### [Objetivos]
a: Responda às perguntas abaixo com base na entrevista com Francisco de Oliveira.
(i) Em que andar fica a sala onde a entrevista foi realizada?
(ii) Segundo Francisco de Oliveira, que temas Merquior escolhe, e com que finalidade?
(iii) Que expressão Francisco de Oliveira usa para qualificar o combate travado no terreno das ideias?
b: Dê continuidade à entrevista com Francisco de Oliveira a partir da última frase apresentada.

### [Texto apresentado]
Na entrevista, realizada em sua sala no 2o andar do casarão
que sedia o Centro Brasileiro de Análise e Planejamento
(Cebrap), na Vila Mariana, o marxista Francisco de Oliveira, classificou
o pensamento de Merquior como o de um diletante, que "escolhe
os temas da moda para ganhar publicidade". "Isto é
muito confortante", mas é também "sinal
de impotência", acrescentou.
Folha - O ensaísta José Guilherme Merquior disse,
em entrevista à Folha, que o marxismo morreu. Gostaria
de saber qual é a sua opinião sobre esta análise.
Francisco de Oliveira - José Guilherme Merquior se
inscreve numa longa lista de anunciantes da morte do marxismo.
Não é o primeiro a falhar nem será o último,
porque, a meu modo de ver, o marxismo está muito vivo e
continua sendo o interlocutor intelectual mais importante. É
engraçado ver que o marxismo imanta contra si todos os
outros campos teóricos. É um combate que se dá
no terreno das idéias, numa espécie de combate desigual:
todos estão contra o marxismo tentando provar que ele não
dá conta mais do mundo contemporâneo, anunciando
a sua morte e as falhas de suas previsões. Mas, de alguma
maneira, todas as grandes correntes do pensamento contemporâneo
têm o marxismo como uma referência fundamental, para
negá-lo na maioria dos casos. Ora, uma corrente de pensamento
que tem esse estranho privilégio de imantar todos os outros
campos teóricos contra si não pode ser considerada
morta.

### [Material]
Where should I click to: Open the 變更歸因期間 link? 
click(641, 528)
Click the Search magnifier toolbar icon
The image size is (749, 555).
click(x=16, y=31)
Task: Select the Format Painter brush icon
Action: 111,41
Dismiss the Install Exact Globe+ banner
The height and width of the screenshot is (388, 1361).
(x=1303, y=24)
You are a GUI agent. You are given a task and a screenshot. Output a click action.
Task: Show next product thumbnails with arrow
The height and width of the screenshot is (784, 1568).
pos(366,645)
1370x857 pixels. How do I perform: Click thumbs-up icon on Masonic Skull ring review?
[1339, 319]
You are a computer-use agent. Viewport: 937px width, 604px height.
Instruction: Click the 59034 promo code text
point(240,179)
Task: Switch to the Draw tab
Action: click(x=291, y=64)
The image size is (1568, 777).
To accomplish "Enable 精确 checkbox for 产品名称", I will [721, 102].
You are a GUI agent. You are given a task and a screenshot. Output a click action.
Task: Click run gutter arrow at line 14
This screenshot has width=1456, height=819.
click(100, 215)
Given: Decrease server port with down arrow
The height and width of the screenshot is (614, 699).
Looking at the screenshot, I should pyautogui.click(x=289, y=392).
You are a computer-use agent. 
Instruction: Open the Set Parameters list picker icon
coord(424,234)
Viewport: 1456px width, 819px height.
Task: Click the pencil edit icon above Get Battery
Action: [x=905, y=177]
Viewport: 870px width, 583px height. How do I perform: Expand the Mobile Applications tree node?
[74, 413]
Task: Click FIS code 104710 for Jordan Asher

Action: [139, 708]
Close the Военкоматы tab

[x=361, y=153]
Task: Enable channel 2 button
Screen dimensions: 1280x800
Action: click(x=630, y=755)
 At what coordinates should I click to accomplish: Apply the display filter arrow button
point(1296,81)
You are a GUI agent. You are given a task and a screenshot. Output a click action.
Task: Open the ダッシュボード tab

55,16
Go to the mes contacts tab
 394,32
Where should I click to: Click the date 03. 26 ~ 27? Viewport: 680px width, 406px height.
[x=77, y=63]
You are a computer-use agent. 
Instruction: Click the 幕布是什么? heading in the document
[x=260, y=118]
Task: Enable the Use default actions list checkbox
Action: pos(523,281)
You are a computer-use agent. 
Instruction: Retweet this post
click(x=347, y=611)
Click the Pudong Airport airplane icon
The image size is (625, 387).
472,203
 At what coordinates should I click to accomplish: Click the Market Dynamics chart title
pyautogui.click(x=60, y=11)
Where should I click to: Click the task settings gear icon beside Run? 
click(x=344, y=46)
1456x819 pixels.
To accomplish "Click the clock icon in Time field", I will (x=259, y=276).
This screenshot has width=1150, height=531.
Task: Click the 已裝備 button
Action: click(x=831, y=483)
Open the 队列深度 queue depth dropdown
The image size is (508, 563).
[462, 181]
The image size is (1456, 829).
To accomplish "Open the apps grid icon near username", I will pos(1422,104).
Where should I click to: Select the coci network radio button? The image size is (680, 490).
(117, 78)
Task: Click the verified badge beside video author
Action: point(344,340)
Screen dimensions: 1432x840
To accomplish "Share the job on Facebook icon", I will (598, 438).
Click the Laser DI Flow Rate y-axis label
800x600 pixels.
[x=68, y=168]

### [Respostas às tarefas]
a:
(i) No 2º andar do casarão que sedia o Cebrap, na Vila Mariana.
(ii) Os temas da moda, para ganhar publicidade.
(iii) Ele o chama de "uma espécie de combate desigual".

b:
Folha - Merquior nessa mesma entrevista ataca os conceitos
de alienação e mais-valia. Com relação
a mais-valia ele diz que não há um único
economista respeitável que hoje trabalhe com esta idéia.
Como o sr. que é economista, se posiciona sobre isso?
Oliveira - Em primeiro lugar eu não sou um economista
respeitável, não faço parte do rol daqueles
que o Merquior considera respeitáveis. Em segundo lugar,
ele não nomeia quais são os economistas respeitáveis
que não trabalham com a teoria da mais-valia. É
evidente que fora do campo dos economistas marxistas ninguém
trabalha com a teoria da mais-valia. E não há na
mídia internacional acadêmica, que é uma mídia
muito especial, nenhum relevo para economistas marxistas. Em terceiro
lugar é rigorosamente mentira, posto que há econommistas
respeitáveis que trabalham com a teoria da mais-valia.
Todos economistas da escola francesa regulacionista, como Michel
Aglitta, declaram abertamente sua forte inspiração
na teoria marxista. De modo que não é verdade. Há
aí um problema de mídia, a mídia acadêmica
é muito mais hermética do que qualquer outra e há,
de outro lado, no mínimo, ignorância do Merquior
quanto à teoria econômica.
Folha - Há autores de esquerda que põem em cheque
a idéia de mais-valia. Alguns de origem marxista, como
Cornelius Castoriadis, por exemplo. Para esses críticos,
a mais-valia é algo completamente imensurável e,
portanto, metafísico. Como é que o sr. vê
a questão da medida da mais-valia?
Oliveira - Essa exatamente é a questão mais
crucial. E colocar esta questão consiste a modernidade
do marxismo, ao invés da sua velhice ou sua decreptude.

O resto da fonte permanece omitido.